* **Quoted passage**
It's lovely, but, you know, I didn't think I was quite ready for it yet.
But then I looked at the social calendar for the next couple of weeks, and I thought,
quite comforting.
So do you what, that's such an interesting thing,
because actually I remember going to see my granny when she was in a nursing home,
and she lived to be 97, so she had a very, very long life.
And she was at a nursing home in Oxford,
and I would only have been in my late 20s, maybe early 30s.
And it was the first time I'd ever been in a residential care home.
And you don't forget, do you?
You don't forget at all
and it was always lovely to go and see her
and I remember walking in
and not really knowing what to expect at all
I think probably thinking to rather expect the worst
but I did remember thinking
well I've got an affinity with this actually
this will be all right
not kind of bring it on at the age of 32
but there's something
I think it must be incredibly difficult
for people who just would never have
that ability to feel comfortable in a communal residential setting. Because undoubtedly some people
just don't have it, do they? You know, they always want their independence. They want their
freedom. They want their adventure. They find it very difficult being around other people all
the time. But I actually thought, well, no, this is really nice. You know, I wouldn't be fearful
of this kind of community at all. No, I don't think people should be fearful of that kind of
community. I can understand why you'd be fearful of
becoming vulnerable, I think that's
probably... Oh, God, no, totally. Losing
your dignity and all that stuff. Yeah, no, I'm
not saying bring it on, but you know what I mean? I think
for a certain type of person, it must be
incredibly difficult to
join a sheltered housing or
a residential community or nursing care.
A lot of people don't, or they can't find one
close to them, but I've become, I think
they're rather good ideas if you've got one
near you. And of course there are
all sorts of factors, service charges, and all the rest
of it's not for everybody. It can't be for
everybody sadly. They are
good places. Did you hand
around the biscuits at the coffee
morning or did you just take the biscuits?

* **Assigned task 1**
In the conversation about nursing homes, list the things that some people are said to always want.
* **Assigned task 2**
Answer these questions on the conversation about nursing homes.
(a) To what age did the speaker's granny live?
(b) In which city was her nursing home?
(c) Which factor is named before "and all the rest of it"?

* **Record excerpts**
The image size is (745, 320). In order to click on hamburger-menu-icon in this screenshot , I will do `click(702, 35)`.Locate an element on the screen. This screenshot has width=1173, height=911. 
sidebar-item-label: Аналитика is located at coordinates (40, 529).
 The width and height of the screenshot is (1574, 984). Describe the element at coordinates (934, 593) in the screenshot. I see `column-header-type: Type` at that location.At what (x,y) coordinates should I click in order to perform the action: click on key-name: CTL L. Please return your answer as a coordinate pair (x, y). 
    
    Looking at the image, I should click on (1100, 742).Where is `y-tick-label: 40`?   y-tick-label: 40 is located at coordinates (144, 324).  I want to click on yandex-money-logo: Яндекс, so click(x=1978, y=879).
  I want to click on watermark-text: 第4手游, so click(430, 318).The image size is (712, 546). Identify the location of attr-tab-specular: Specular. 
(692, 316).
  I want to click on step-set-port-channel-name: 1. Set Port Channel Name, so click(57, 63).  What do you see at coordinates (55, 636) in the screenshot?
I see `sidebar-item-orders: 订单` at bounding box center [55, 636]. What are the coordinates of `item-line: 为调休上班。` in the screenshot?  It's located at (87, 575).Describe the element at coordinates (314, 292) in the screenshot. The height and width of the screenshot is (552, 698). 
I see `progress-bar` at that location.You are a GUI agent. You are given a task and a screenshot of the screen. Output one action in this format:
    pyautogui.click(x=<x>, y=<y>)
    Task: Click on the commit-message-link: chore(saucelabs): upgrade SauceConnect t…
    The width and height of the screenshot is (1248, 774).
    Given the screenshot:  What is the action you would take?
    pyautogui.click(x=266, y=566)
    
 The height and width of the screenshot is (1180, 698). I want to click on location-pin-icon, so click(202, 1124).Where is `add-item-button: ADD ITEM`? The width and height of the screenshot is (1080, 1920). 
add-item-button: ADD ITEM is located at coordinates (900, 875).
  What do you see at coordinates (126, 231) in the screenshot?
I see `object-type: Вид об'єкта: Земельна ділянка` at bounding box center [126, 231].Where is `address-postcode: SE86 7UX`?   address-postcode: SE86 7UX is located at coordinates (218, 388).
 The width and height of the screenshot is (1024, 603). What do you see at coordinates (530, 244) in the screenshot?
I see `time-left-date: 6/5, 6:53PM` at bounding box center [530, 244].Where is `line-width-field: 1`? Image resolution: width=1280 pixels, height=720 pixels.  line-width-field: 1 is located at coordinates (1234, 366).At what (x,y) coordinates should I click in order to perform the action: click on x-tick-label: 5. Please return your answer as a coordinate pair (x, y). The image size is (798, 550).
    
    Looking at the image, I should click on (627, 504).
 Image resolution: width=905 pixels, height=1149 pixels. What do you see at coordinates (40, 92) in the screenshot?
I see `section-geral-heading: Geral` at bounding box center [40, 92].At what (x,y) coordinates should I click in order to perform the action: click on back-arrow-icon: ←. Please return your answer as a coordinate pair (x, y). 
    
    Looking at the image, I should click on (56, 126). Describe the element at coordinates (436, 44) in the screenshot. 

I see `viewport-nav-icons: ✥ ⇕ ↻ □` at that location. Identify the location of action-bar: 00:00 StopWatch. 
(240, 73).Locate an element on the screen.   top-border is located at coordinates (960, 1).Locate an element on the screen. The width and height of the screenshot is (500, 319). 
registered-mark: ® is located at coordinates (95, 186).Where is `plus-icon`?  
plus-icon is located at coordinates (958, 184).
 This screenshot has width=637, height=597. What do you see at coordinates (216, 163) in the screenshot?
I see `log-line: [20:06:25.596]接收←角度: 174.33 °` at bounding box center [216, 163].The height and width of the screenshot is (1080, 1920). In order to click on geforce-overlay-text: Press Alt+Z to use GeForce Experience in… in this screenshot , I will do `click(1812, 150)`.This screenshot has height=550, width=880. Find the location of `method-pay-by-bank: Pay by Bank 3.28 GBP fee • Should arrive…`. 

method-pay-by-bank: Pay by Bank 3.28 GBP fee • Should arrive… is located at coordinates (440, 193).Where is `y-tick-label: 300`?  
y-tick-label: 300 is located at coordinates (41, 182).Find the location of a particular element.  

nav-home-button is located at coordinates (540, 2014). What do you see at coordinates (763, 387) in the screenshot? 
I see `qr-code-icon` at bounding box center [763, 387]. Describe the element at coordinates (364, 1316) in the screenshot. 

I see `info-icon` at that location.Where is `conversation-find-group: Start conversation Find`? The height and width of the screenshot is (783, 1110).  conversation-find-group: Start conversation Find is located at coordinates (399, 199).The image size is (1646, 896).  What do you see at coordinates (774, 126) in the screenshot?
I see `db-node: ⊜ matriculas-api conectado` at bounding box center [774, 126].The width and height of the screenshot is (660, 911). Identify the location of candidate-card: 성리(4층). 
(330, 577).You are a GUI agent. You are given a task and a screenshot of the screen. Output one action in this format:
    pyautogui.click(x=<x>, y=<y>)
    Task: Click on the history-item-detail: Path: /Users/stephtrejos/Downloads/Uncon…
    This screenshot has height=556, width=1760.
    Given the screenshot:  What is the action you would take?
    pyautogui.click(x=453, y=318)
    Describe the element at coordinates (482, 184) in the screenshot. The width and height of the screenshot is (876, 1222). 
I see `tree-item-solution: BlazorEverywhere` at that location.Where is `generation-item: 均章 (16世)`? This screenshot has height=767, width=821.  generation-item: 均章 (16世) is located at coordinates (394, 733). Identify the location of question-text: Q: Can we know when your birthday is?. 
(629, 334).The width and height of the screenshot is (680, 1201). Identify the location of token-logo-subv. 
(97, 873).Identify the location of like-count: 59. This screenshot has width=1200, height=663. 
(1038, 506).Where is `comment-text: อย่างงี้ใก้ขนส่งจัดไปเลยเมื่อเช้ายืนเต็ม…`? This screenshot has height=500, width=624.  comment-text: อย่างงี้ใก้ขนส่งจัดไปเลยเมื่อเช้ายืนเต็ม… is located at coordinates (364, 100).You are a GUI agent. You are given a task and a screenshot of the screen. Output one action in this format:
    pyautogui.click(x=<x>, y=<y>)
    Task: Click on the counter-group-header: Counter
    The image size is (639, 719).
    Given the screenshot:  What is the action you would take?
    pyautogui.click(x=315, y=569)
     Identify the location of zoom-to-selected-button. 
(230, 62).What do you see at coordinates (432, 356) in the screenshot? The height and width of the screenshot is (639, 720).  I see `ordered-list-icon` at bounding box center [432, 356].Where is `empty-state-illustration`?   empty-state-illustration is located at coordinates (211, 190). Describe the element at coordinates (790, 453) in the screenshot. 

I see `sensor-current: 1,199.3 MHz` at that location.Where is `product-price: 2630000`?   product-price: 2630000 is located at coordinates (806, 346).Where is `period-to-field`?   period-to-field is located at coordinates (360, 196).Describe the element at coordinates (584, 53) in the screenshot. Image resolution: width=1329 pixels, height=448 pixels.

* **Response 1**
Their independence, their freedom, their adventure.

* **Response 2**
(a) 97
(b) Oxford
(c) Service charges